Но пришлось принять. На дневном беременная родившая-кормящая полноценно учиться не сможет, практику на химическом заводе пройти не сможет, какой из нее теперь инженер, какой из нее теперь человек… На ней можно поставить крест.
Кутельман молчал. Он не то чтобы на Таню сердился, просто все это, как говорит Илья, перебор: история с Левой, уход из дома, беременность, Фаинина трагедия.

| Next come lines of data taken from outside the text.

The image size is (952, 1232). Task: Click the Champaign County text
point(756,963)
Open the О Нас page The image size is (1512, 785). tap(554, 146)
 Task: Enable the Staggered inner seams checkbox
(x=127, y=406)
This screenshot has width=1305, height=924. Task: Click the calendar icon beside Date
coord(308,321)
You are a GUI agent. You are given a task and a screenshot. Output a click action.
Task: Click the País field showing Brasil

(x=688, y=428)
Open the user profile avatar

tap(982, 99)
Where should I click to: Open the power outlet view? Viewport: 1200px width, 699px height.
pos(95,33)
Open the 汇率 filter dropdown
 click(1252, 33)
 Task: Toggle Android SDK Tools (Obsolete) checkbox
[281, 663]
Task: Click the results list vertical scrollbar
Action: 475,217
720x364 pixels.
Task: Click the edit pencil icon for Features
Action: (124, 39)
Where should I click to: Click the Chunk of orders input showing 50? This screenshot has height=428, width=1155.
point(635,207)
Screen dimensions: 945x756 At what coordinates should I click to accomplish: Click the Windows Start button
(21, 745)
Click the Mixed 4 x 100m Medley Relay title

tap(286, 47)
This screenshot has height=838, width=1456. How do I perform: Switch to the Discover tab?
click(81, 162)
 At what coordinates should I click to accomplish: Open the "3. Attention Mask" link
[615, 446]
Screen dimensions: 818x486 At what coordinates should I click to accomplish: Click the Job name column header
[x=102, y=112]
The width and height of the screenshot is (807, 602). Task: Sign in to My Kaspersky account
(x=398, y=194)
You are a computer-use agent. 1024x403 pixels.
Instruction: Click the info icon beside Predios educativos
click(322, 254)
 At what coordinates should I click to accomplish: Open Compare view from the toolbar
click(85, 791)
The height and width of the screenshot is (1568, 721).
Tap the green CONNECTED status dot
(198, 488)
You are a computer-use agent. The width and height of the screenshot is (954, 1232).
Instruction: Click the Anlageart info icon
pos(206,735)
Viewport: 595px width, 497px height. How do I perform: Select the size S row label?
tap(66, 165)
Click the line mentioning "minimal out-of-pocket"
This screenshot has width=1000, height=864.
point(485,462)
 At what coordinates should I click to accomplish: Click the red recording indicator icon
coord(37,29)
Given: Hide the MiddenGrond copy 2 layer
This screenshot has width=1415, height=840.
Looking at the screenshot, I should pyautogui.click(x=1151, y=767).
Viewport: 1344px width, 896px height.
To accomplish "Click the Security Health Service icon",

Фаина какое-то время была странной, задумывалась, больными глазами смотрела на него, на Таню. Кутельман метался между ними, чувствуя огромную свою вину за Танину сломанную жизнь и за то, что не может на нее смотреть – а вдруг уже виден живот?.. И была ему самому казавшаяся глупой мысль: «Почему протест, взросление девочки определяет пол, почему неглупая Таня превратилась в классическую бедную девушку, неужели моя дочь не смогла устоять перед зовом пола?!» И совершенно по сути противоположная мысль: если бы она позволила Леве сохранить этот миф – его отцовство, они с Фирой имели бы общего внука! Фаина все-таки собралась, можно сказать, с честью выстояла, высоко несла голову – высоко несла голову, а в руке витамины для беременной дочери. А Кутельман не то чтобы Таню не простил, но отодвинулся. Отодвинуться легче, чем придвинуться обратно.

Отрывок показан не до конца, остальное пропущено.